Question

As a science project, you drop a watermelon off the top of the Empire State Building, 320 m above the sidewalk. It so happens that Superman flies by at the instant you release the watermelon. Superman is headed straight down with a speed of 35 m/s. How fast is the watermelon going when it passes Superman?

Short answer

The watermelon passes Superman with velocity 35 m/sec

Step-by-step solution

Step 1. Write the given information

The watermelon is dropped from the height of 320 m

The initial velocity of watermelon is $u_w=0$
The watermelon is dropped from the distance $S=320m$

Let it hit the ground with the final velocity, $v_w$in time $t$
The watermelon is coming toward the ground with acceleration due to gravity $g=10m/s^2$
Superman heads toward the ground with velocity localid="1648187437471" $u_S=35m/sec$.

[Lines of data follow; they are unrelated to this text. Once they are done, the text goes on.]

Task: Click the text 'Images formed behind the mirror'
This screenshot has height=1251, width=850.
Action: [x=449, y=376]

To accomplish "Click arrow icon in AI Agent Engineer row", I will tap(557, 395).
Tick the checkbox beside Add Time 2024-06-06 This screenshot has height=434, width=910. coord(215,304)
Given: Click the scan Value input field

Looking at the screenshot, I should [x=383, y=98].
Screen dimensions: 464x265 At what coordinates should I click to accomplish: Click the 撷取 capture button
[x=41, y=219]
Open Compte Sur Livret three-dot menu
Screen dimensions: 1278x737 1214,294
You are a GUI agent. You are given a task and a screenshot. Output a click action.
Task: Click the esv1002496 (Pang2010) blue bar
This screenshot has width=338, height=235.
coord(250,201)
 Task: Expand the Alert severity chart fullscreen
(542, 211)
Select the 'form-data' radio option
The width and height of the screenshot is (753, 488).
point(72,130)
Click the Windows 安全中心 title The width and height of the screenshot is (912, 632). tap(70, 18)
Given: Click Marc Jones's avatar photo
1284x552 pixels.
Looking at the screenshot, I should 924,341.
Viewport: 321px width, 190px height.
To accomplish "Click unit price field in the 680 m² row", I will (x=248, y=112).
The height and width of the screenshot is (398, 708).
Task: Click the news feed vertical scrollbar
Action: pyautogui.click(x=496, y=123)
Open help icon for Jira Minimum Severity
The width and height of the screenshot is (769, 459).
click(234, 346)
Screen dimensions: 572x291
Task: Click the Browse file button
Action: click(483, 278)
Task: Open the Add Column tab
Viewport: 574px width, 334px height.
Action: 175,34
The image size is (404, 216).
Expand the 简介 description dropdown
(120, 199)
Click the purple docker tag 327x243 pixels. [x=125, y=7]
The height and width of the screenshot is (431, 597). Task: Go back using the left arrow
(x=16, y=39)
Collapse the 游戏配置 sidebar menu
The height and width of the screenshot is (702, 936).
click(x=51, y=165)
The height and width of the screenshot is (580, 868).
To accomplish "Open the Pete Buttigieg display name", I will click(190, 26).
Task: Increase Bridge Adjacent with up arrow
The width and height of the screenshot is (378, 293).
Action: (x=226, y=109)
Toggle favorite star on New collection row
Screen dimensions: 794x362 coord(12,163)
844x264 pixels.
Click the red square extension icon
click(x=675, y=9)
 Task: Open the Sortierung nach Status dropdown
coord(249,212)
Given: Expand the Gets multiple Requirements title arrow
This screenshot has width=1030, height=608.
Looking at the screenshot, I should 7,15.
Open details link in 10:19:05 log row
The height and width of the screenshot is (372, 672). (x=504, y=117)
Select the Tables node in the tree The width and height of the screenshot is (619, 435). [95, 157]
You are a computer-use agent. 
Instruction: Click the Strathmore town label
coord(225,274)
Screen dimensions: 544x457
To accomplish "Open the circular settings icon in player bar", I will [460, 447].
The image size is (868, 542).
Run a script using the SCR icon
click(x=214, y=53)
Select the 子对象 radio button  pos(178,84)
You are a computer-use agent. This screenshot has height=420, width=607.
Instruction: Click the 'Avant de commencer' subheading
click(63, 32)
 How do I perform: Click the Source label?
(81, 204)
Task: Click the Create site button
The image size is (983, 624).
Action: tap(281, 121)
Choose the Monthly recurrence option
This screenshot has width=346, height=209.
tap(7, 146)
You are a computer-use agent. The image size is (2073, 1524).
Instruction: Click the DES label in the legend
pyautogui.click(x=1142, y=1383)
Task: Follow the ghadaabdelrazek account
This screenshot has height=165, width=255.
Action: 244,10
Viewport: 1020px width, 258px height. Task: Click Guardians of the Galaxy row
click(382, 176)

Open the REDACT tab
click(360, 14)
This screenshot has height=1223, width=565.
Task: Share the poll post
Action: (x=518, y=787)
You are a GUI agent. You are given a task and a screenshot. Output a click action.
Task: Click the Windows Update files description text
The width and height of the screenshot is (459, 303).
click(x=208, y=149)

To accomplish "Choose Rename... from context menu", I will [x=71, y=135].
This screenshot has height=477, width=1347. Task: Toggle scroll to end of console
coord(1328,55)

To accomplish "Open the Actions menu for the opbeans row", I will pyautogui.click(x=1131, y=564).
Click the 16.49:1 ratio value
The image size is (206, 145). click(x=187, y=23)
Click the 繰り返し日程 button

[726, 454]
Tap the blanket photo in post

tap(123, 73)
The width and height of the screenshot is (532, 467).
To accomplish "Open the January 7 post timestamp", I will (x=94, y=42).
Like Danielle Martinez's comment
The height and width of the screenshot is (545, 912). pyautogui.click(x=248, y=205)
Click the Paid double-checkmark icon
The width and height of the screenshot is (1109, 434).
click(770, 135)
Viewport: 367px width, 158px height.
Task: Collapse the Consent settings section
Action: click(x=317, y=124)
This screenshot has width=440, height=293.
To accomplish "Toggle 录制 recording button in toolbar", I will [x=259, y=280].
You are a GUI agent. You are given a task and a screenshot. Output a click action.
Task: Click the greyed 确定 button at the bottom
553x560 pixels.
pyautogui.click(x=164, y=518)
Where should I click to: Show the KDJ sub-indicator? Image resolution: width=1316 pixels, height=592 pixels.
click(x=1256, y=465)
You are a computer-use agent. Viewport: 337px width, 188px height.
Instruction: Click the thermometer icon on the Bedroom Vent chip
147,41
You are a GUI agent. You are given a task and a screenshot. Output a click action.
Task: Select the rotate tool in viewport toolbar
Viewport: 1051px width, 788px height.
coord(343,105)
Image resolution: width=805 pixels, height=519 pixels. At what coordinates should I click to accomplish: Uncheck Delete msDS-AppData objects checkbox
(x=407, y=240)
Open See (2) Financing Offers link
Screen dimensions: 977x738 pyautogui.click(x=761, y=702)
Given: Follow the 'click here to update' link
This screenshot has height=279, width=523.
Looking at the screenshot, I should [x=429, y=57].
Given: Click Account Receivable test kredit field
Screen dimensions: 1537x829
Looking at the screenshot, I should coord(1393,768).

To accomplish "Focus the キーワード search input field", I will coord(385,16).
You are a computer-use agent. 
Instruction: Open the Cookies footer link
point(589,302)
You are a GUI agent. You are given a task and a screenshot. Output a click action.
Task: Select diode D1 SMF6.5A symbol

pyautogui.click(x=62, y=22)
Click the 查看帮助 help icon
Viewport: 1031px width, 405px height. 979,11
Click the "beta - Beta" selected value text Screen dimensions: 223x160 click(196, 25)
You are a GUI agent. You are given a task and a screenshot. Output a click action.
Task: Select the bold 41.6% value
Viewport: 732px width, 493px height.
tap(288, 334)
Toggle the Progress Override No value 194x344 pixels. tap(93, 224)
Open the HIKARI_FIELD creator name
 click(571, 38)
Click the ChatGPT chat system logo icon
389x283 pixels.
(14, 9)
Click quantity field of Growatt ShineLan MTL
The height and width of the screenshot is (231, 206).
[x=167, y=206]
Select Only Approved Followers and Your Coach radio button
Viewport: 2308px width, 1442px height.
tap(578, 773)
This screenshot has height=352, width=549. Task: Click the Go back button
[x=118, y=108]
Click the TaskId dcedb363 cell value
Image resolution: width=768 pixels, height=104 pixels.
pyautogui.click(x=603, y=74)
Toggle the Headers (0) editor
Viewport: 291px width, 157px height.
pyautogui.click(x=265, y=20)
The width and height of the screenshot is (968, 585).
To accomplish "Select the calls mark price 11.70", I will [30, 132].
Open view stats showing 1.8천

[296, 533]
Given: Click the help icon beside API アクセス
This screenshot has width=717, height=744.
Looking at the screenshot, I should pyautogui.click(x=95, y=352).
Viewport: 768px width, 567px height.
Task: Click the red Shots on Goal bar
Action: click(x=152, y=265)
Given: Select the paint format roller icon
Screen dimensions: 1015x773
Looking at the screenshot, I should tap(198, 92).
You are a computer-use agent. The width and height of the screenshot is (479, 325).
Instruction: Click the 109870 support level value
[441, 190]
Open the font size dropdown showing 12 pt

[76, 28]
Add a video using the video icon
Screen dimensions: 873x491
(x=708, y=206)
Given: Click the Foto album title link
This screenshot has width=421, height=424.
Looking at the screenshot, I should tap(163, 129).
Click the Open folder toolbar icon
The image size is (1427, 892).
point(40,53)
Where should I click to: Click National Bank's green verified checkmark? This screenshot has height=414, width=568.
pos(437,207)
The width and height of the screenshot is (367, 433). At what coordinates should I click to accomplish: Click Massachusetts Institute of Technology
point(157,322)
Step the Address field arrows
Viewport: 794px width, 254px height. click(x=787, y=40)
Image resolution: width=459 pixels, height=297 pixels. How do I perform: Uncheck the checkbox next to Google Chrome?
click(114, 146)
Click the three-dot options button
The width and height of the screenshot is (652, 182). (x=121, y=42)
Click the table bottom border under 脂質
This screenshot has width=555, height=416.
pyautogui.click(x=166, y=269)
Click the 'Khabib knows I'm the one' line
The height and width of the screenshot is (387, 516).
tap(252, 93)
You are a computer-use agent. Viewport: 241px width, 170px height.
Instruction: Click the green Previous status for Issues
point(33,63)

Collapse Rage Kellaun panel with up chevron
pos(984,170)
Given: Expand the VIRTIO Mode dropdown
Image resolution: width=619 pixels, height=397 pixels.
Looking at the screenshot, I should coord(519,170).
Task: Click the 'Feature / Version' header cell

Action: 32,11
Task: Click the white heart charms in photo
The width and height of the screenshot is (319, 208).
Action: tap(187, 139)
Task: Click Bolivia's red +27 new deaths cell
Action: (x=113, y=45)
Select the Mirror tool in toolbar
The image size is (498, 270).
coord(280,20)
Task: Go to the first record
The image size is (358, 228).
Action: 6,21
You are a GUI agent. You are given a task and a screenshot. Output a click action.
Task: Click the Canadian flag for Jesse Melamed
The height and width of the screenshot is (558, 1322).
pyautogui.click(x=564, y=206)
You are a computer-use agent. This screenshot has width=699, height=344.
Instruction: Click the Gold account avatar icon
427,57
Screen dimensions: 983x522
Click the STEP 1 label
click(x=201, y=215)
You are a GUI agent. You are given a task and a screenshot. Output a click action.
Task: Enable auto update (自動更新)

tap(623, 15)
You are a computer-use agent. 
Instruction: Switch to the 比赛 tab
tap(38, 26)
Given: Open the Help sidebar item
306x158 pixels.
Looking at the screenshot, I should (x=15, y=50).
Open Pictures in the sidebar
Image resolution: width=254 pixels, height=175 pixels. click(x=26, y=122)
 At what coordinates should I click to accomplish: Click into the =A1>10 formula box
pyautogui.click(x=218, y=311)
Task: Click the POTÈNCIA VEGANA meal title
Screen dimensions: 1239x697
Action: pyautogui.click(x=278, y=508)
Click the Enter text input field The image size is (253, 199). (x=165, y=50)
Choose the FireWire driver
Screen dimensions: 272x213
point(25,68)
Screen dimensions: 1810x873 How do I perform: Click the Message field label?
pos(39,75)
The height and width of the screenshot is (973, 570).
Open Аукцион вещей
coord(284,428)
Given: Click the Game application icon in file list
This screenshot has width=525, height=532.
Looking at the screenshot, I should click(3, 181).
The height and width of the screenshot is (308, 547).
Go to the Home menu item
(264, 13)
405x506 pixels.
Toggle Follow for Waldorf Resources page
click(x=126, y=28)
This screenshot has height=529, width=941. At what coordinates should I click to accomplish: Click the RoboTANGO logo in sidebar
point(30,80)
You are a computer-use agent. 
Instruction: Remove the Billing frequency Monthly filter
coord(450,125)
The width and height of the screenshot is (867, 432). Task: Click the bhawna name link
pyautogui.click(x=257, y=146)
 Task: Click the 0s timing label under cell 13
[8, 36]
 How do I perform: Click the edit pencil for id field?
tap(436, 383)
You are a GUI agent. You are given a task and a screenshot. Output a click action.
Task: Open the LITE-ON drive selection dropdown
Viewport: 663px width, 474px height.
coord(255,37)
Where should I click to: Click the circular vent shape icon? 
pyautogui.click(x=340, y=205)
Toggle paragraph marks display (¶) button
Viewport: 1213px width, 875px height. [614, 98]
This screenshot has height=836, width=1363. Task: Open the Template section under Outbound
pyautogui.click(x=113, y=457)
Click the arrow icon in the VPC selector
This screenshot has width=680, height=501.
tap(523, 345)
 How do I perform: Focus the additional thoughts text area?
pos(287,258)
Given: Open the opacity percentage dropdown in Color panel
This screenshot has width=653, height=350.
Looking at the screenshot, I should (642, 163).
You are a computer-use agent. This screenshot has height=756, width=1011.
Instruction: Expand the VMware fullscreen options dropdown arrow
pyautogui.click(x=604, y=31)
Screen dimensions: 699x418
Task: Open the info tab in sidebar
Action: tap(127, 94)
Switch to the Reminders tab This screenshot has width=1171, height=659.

Step 2. To determine the velocity of watermelon when it passes the Superman

Since the watermelon is dropped at the instant when Superman was passing by, the distance traveled by Superman is equal to that by the watermelon. Therefore, using the equation of motion,
$u_{w}t+\frac{1}{2}g{t}^2=u_{S}t+\frac{1}{2}g{t}^2$
Substitute the known values,

$$\begin{gathered} 0\left(t\right)+\frac{1}{2}\left(10\right)t^2=35\left(t\right)+\frac{1}{2}\left(0\right)t^2 \\ 5t^2=35t \\ t=7sec \end{gathered}$$

Thus, the time at which watermelon and Superman come across is 7 sec.

Now, the velocity at which watermelon passes superman is given as,

$$\begin{gathered} v_w=u_w+gt \\ {v}_w=0+10\left(7\right) \\ {v}_w=70m/sec \end{gathered}$$

Therefore, the watermelon passes Superman with a velocity of 70 m/sec.